SUPPLIED MATERIAL -

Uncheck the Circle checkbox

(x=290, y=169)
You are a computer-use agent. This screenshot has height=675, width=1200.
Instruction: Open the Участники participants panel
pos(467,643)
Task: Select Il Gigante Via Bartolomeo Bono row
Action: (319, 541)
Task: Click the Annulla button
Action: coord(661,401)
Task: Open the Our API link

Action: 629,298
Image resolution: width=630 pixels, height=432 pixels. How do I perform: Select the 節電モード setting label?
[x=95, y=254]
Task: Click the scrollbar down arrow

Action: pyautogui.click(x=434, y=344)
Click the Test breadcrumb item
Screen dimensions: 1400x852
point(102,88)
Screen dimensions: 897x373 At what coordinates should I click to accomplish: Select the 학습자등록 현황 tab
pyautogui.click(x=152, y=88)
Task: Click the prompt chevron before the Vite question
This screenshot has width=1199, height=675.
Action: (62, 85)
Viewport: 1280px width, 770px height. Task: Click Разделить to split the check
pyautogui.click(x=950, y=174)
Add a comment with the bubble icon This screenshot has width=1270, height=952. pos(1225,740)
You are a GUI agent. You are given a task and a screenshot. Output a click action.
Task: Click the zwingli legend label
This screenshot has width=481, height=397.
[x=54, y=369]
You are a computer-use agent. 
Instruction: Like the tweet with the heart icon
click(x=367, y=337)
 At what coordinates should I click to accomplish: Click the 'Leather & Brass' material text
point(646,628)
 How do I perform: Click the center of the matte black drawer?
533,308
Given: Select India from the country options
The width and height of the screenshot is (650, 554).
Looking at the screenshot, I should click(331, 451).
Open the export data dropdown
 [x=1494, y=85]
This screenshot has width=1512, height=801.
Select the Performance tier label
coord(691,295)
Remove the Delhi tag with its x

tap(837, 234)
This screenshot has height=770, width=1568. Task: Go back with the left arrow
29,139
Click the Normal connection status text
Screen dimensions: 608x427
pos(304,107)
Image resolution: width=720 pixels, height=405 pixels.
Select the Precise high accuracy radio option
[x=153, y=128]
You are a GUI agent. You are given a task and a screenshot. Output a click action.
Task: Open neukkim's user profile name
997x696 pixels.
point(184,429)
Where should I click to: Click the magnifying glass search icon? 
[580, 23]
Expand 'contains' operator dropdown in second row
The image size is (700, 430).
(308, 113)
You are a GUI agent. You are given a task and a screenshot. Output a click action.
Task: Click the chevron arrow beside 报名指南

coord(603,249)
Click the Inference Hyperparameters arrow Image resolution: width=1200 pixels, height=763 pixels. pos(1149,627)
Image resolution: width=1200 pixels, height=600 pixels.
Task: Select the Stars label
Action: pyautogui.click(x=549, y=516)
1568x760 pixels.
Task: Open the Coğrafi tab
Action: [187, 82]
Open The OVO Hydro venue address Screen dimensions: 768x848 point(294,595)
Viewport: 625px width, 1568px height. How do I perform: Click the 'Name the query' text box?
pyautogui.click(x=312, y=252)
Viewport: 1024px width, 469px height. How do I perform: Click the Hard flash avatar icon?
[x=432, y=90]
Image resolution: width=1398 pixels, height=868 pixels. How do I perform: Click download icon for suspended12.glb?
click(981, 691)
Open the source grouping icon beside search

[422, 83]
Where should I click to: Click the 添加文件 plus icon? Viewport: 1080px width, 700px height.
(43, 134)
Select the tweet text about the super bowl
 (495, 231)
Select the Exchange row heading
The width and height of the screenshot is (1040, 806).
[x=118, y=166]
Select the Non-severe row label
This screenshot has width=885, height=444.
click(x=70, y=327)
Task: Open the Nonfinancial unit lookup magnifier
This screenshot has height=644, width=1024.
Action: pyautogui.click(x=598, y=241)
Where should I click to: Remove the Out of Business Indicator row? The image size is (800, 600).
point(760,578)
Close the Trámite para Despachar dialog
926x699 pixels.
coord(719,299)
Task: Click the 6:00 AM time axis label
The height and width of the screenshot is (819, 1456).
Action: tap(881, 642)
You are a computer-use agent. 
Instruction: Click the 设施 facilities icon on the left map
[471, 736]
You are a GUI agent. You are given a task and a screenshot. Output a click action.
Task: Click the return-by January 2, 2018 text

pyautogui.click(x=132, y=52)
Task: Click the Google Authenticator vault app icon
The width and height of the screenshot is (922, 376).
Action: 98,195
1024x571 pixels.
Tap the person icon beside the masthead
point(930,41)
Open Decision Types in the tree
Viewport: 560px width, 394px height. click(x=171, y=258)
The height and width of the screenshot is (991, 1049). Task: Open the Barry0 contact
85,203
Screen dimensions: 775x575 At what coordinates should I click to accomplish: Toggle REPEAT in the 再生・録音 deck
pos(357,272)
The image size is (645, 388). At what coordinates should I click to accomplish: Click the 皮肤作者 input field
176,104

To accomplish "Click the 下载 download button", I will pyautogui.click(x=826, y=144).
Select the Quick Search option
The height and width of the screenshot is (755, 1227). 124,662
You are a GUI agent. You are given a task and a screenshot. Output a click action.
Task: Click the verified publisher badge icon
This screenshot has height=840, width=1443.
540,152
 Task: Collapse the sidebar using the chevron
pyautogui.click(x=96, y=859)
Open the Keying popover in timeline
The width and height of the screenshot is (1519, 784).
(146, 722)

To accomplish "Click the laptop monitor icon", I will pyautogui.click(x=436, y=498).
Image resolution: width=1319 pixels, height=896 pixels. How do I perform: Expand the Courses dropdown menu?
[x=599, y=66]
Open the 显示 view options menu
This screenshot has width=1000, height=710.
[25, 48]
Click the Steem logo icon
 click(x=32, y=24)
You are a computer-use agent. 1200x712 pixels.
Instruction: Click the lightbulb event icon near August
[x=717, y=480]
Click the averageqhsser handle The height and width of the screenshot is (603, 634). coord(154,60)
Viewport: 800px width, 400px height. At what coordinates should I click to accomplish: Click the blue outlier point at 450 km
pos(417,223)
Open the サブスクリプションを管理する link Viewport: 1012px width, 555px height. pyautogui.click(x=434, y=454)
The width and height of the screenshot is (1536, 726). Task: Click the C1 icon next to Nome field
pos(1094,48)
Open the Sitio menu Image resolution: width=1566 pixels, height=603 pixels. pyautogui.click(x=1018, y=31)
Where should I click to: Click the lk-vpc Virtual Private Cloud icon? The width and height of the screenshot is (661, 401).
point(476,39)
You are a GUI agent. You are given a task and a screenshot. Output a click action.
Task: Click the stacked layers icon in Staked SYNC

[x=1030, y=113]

AIM OF THE EXERCISE - Your answer should be only a number: how many lines in the records hold the word "will".

ANSWER SECTION - 2